As noted by @Gerry Myerson the problem disappear if you simply define: $$ a^{\frac{p}{q}}:= \sqrt[q]{a^p} =x \quad such \;that \quad x^q=a^p $$
but this seems to be a trick to avoid the problem by a suitable definition that is justified by the exponential rules for integer exponents. If we are satisfied with this: okay!
But if we want a more deeper answer then ve have to justify that formula starting from a more general definition of an exponential with rational exponent.
For positve integers exponents a good definition can be: $$ \forall a \in \mathbb{R}: \quad a^0=1, \quad a^n =a\cdot a^{n-1} \quad \forall n \in \mathbb {N} $$
From this definition we prove easily that $$ a^{n+m}=a^n\cdot a^m \quad \forall n,m \in \mathbb{N} ; \qquad a=1=a $$ So we have a function $\exp_a:\mathbb{K} \rightarrow \mathbb{K}$ such that: $$ (1)\;\forall a\in \mathbb{K}:\quad \exp_a(0)=1, \quad \exp_a(1)=a, \quad \exp_a(n+m)=\exp_a(n)\exp_a(m) \; \forall n,m \in \mathbb{N} $$ Now we can adopt $(1)$ as a definition of the exponential function and use it to extend such function to other kinds of exponents, chosing $n,m \in \mathbb{K} $.
The definition is:
$$ (2)\;\forall a\in \mathbb{K}:\quad \exp_a(0)=1, \quad \exp_a(1)=a, \quad \exp_a(x+y)=\exp_a(x)\exp_a(y) \; \forall x,y \in \mathbb{K} $$
E.g., for an integer $n<0$ we see that our definition give: $$ \exp_a\left( n+(-n) \right)=\exp_a(0) = \exp_a(n)\exp_a(-n)=1 $$ so $\exp_a(-n)$ must be the inverse of $\exp_a(n)$, and this fact justifies : $$ a^{-n}=\dfrac{1}{a^n} $$ Note that from $(2)$ we have also the rule: $$ (a^n)^m = a^{nm} \; \forall n,m \in \mathbb{Z} $$ Now, if we want an exponent $p \in \mathbb{Q}$, we have, for $p=m/n \Rightarrow np=m $: $$ \exp_a(np)=\exp_a (m) \Rightarrow x^n=\left[exp_a(p)\right]^{\,n}=\exp_a(m) $$ so that $x$ is the number such that $x^n=a^m$ i.e. $x=\sqrt[n]{a^m}$.

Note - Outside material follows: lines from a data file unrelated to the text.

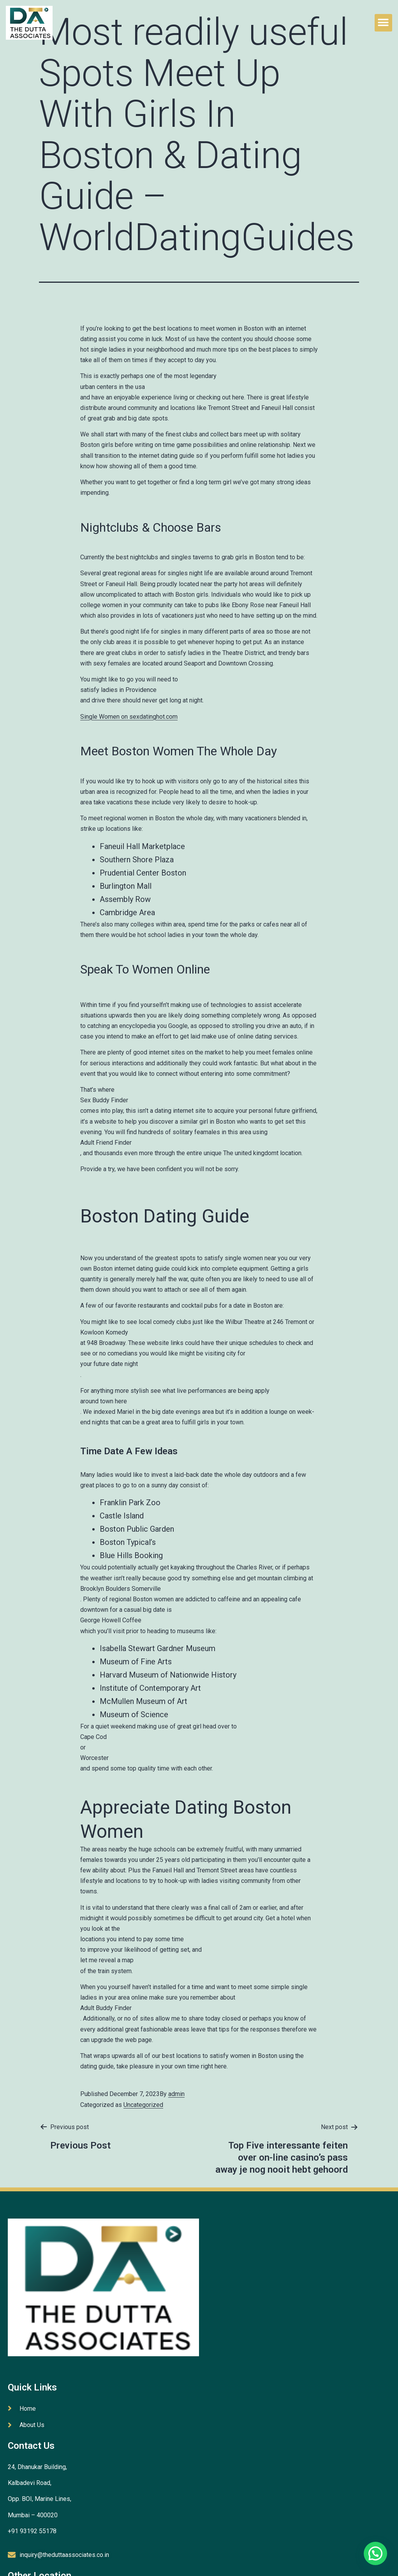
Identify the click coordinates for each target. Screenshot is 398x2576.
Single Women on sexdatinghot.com (129, 716)
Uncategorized (143, 2104)
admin (176, 2094)
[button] (383, 23)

At last note that it does matter the choice of the field $\mathbb{K}$ in def. $(2)$, because the exponential function must have value in $\mathbb{K}$ so, for negative integer exponents, $\mathbb{K}$ must be at least $\mathbb{Q}$, and for exponents in $\mathbb{Q}$ the field $\mathbb{K}$ must be a suitable subfield of $\mathbb{R}$ ( see The exponential extension of $\mathbb{Q}$ is a proper subset of $\mathbb{C}$?)